[Text and element pointing items]
+++++

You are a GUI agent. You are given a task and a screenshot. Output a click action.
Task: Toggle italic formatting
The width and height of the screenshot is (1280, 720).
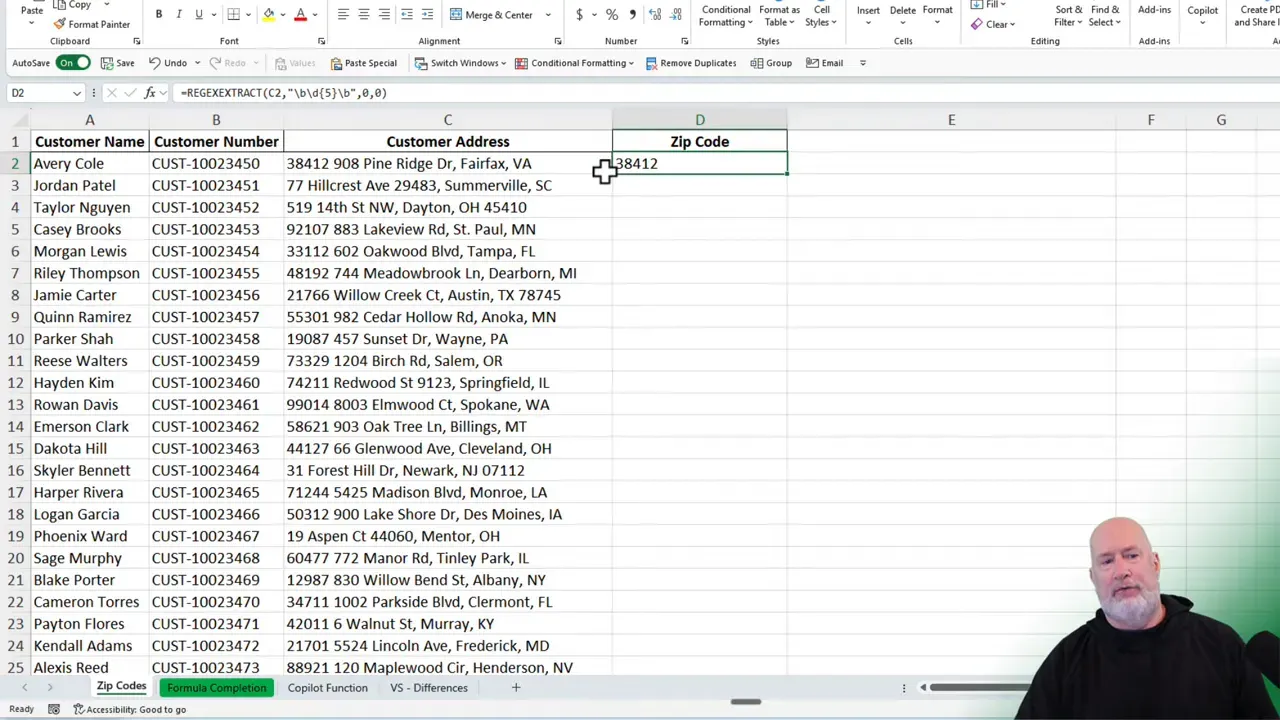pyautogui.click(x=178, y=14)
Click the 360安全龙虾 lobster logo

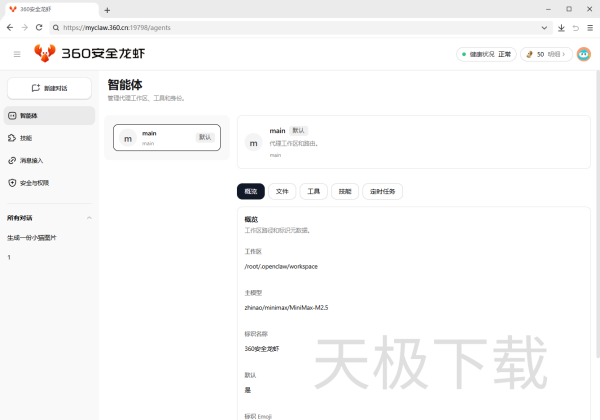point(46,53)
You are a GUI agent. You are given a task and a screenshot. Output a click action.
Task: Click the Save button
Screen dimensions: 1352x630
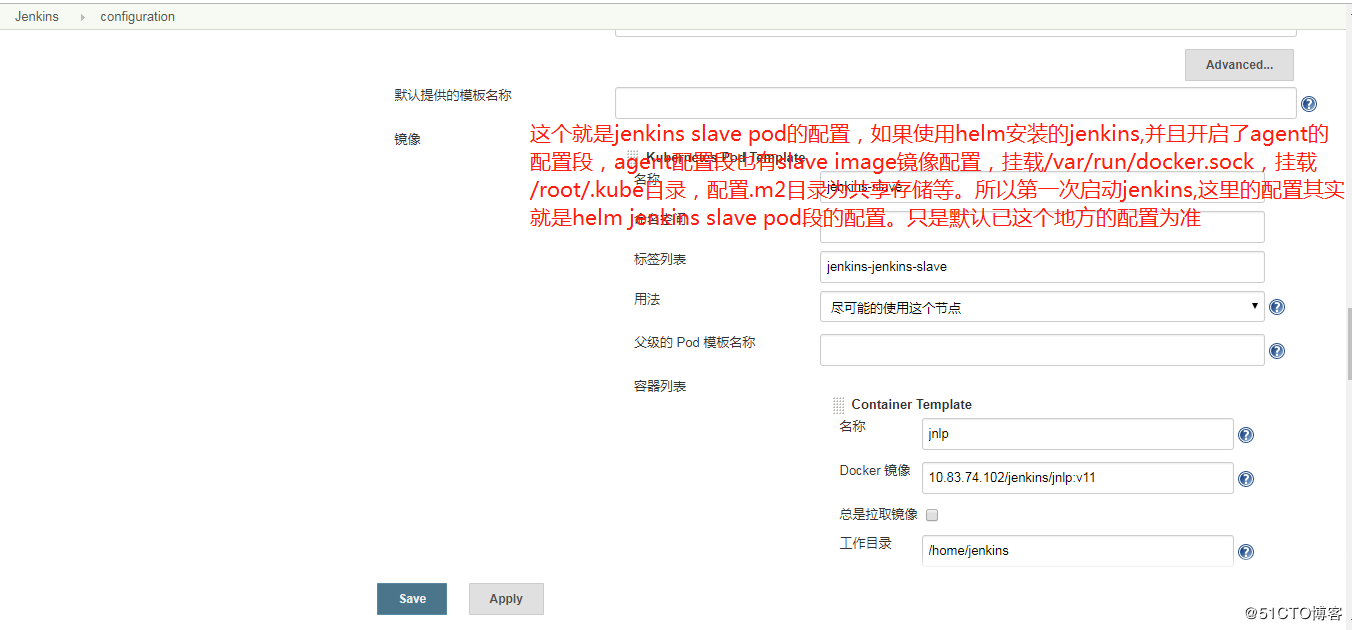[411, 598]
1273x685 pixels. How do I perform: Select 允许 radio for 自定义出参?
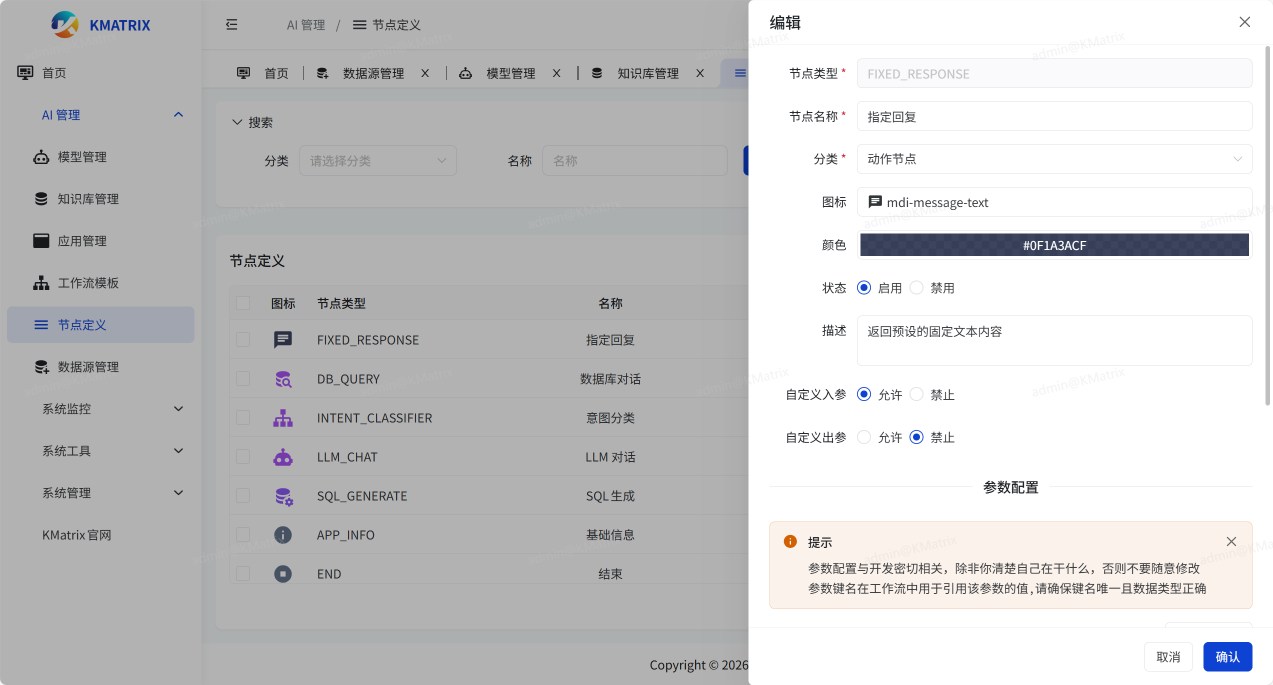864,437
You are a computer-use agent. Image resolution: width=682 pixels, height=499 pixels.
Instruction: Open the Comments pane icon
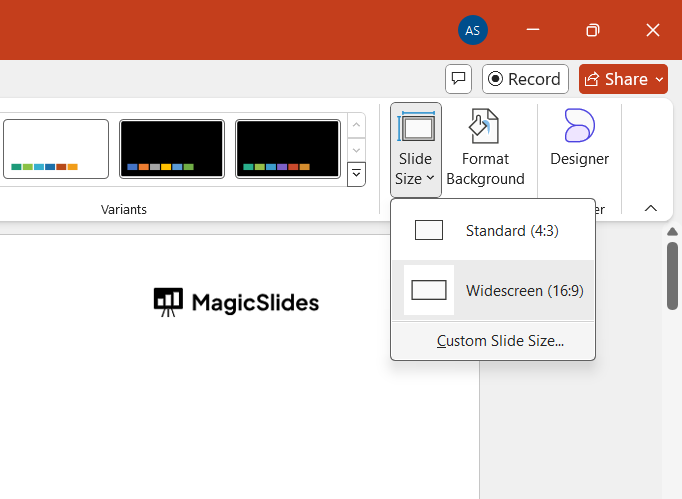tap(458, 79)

+++++

■ Stated problem
Arrange the items above as a JSON list of strings, with one string per line. Omit blank lines and leave the images out.

■ Response for this exercise
[
  "You are a GUI agent. You are given a task and a screenshot. Output a click action.",
  "Task: Toggle italic formatting",
  "The width and height of the screenshot is (1280, 720).",
  "pyautogui.click(x=178, y=14)",
  "Click the 360安全龙虾 lobster logo",
  "point(46,53)",
  "You are a GUI agent. You are given a task and a screenshot. Output a click action.",
  "Task: Click the Save button",
  "Screen dimensions: 1352x630",
  "[411, 598]",
  "1273x685 pixels. How do I perform: Select 允许 radio for 自定义出参?",
  "864,437",
  "You are a computer-use agent. Image resolution: width=682 pixels, height=499 pixels.",
  "Instruction: Open the Comments pane icon",
  "tap(458, 79)"
]